Economy
Employment by Industry: January Outperforms Expectations
Written by David Schollaert
February 3, 2022
The U.S. labor market performed surprisingly well in January, adding 467,000 new jobs in the New Year, well ahead of the expected 150,000. The payroll boost was met by a marginally higher unemployment rate at 4.0%, up from 3.9% in December.
The latest data from the U.S. Bureau of Labor Statistics showed that U.S. payrolls rose far more than anticipated in January despite surging omicron cases, reversing a downward trend over the past several months.
January’s gain came a week after the Biden administration warned that the numbers could be low due to the pandemic, matching most economists’ forecasts for a tepid January, though many expect stronger gains ahead.
The positive news didn’t end there. Along with the big upside surprise for January, massive revisions sent previous months considerably higher. December was revised up to 510,000 from 199,000, while November surged to 647,000 from the previously reported 249,000. For those two months alone, the initial counts were revised up by 709,000 jobs.
The revisions came as part of the annual adjustments from the BLS that saw sizeable changes for many of the months in 2021, as some seasonal factors that were dragging results down were moved out. Those changes brought the 2021 total to 6.665 million, easily the biggest single-year jobs gain in U.S. history.
The biggest employment gains in January came in leisure and hospitality, which saw 151,000 new hires, 108,000 of which came from bars and restaurants. Professional and business services contributed 86,000, while retail was up 61,000. The job gains were broad-based, with transportation and warehousing adding 54,000, local government education rising by 29,000 and health care moving higher by 18,000.
In total, the number of unemployed persons rose by 694,000 to 6.5 million last month. Figure 1 shows the total number of people employed in the nonfarm economy.
Designed on rolling time periods of 1 month, 3 months, 1 year and 2 years, the table below breaks total employment into service industries and goods-producing industries, and then into private and government employees. Most of the goods-producing employees work in manufacturing and construction. Comparing service and goods-producing industries in January shows service jobs have increased by just 0.4%, while goods-producing jobs were flat against December’s result. Despite steady month-on-month gains, both industries remain behind pre-pandemic levels. Note, the subcomponents of both manufacturing and construction shown in this table don’t add up to the total because we have only included those with the most relevance to the steel industry.

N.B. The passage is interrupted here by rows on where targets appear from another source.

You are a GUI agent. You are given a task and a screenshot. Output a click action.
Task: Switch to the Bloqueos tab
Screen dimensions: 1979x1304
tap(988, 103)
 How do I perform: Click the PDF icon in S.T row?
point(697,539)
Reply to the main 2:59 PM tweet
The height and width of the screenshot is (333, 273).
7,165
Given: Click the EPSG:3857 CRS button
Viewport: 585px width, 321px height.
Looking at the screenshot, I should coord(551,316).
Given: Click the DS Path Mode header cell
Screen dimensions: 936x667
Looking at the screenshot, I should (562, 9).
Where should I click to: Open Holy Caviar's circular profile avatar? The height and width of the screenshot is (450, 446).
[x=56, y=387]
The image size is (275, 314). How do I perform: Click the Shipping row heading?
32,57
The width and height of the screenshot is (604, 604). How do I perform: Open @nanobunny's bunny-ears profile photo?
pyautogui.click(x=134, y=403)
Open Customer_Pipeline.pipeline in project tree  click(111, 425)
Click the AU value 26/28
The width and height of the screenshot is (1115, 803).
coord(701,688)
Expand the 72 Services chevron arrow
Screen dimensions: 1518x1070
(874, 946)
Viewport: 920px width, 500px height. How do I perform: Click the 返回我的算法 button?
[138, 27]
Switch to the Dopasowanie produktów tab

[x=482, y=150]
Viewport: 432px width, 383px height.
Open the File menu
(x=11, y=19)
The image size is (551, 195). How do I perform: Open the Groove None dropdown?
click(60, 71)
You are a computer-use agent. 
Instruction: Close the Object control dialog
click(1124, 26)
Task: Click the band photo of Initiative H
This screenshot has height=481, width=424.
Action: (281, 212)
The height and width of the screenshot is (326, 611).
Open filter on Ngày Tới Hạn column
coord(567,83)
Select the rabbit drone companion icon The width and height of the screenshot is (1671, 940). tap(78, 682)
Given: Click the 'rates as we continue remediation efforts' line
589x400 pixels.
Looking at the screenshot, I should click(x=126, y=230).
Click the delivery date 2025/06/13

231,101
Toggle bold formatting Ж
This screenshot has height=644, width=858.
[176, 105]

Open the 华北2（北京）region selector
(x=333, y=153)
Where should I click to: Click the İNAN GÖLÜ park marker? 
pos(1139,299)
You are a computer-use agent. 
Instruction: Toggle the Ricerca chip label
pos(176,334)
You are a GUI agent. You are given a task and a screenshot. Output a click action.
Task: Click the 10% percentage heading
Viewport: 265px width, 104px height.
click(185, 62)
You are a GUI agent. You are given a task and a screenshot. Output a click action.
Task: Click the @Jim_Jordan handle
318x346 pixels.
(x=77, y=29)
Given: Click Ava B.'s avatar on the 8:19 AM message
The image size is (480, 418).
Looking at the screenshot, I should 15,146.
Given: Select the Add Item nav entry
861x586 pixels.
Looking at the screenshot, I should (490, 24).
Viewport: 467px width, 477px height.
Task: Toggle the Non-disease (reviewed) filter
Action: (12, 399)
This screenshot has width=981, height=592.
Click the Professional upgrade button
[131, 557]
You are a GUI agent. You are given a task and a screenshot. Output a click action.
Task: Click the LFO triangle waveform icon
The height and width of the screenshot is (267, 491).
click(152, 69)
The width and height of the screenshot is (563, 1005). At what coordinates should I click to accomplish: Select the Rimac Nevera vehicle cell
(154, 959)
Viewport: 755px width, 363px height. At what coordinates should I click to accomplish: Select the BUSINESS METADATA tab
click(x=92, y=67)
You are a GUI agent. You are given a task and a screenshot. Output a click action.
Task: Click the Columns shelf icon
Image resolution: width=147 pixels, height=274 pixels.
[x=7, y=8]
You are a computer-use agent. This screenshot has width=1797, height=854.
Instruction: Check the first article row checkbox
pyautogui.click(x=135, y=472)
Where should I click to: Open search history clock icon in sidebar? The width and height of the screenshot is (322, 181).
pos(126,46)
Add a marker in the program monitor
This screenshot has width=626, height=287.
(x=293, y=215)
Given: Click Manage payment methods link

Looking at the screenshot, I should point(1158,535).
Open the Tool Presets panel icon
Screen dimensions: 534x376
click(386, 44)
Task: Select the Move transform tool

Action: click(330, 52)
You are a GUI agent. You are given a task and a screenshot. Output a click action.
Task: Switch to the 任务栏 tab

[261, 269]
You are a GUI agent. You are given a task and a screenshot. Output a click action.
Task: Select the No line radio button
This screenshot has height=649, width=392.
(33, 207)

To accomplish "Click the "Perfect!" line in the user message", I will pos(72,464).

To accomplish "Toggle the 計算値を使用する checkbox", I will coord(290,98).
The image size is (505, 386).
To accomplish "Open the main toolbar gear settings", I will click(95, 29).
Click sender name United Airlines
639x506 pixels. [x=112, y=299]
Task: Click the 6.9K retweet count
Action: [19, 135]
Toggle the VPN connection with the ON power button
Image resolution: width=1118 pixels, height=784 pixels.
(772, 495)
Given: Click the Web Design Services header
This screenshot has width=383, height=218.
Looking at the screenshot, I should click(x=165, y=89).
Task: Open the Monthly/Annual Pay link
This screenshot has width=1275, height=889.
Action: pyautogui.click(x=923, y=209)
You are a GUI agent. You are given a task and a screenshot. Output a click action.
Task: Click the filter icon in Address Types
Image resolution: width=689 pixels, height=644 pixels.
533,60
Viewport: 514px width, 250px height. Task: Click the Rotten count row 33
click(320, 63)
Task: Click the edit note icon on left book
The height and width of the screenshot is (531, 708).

Comparing January to December, manufacturing employment was up 0.1%, a slightly slower pace than the two previous months. Construction was down 0.5% monthly compared to a 0.3% and a 0.4% increase in November and December, respectively. The construction sector, which has been driven by the residential market, saw its first decrease in months, down 0.3% in January. Gains have been held back even further by struggling commercial and industrial building sectors. Despite the overall improvement, the inconsistencies in some of the subcomponents reflect the obstacles still facing the U.S. economy and domestic job creation. The three-month and 12-month comparisons show a good recovery, but still lag the 24-month pre-pandemic comparisons. In the year-over-year contrast, manufacturing is up 2.8% and construction is up just 1.6%. Further growth is still expected as the marketplace advances from the freefall-driven pandemic in Q2 2020.
Manufacturing employment increased by just 13,000 jobs in January, while construction employment fell by 37,000. The history of employment in manufacturing and construction since January 2005 is show below in Figure 2, seasonally adjusted.
According to human resources consulting firm Challenger, Gray and Christmas, Inc., companies in Health Care announced the most job cuts in January with 5,053, followed by Warehousing with 3,051. The Services sector announced 1,786 cuts last month, while Entertainment/Leisure firms cut 1,691. Consumer Products manufacturers announced 1,432 job cuts last month.
Other reasons for job cuts in January included vaccine refusal, which accounted for the most job cuts last month. Another 4,442 occurred because of store, plant or unit closings. Companies reported that challenging market conditions caused another 3,932 cuts.
The reported number of unemployed manufacturing and construction workers is shown in Figure 3. Construction and manufacturing unemployment continued to diverge in December. Construction unemployment surged a whopping 42.7% month on month, from 497,000 in December to 709,000 in January. Manufacturing’s unemployed jumped from 435,000 in December to 549,000 last month, a 26.2% rise month on month. Both sectors have been heavily impacted by supply-chain disruptions and labor force constraints, on top of seasonality. Withdrawal of the vaccine mandate by the White House late last month is expected to boost employment in these sectors moving forward.
Explanation: On the first or second Friday of each month, the Bureau of Labor Statistics releases the employment data for the previous month. Data is available at www.bls.gov. The BLS employment database is a reality check for other economic data streams such as manufacturing and construction. It is easy to drill down into the BLS database to obtain employment data for many subsectors of the economy. The important point about all these data streams is not necessarily the nominal numbers, but the direction in which they are headed.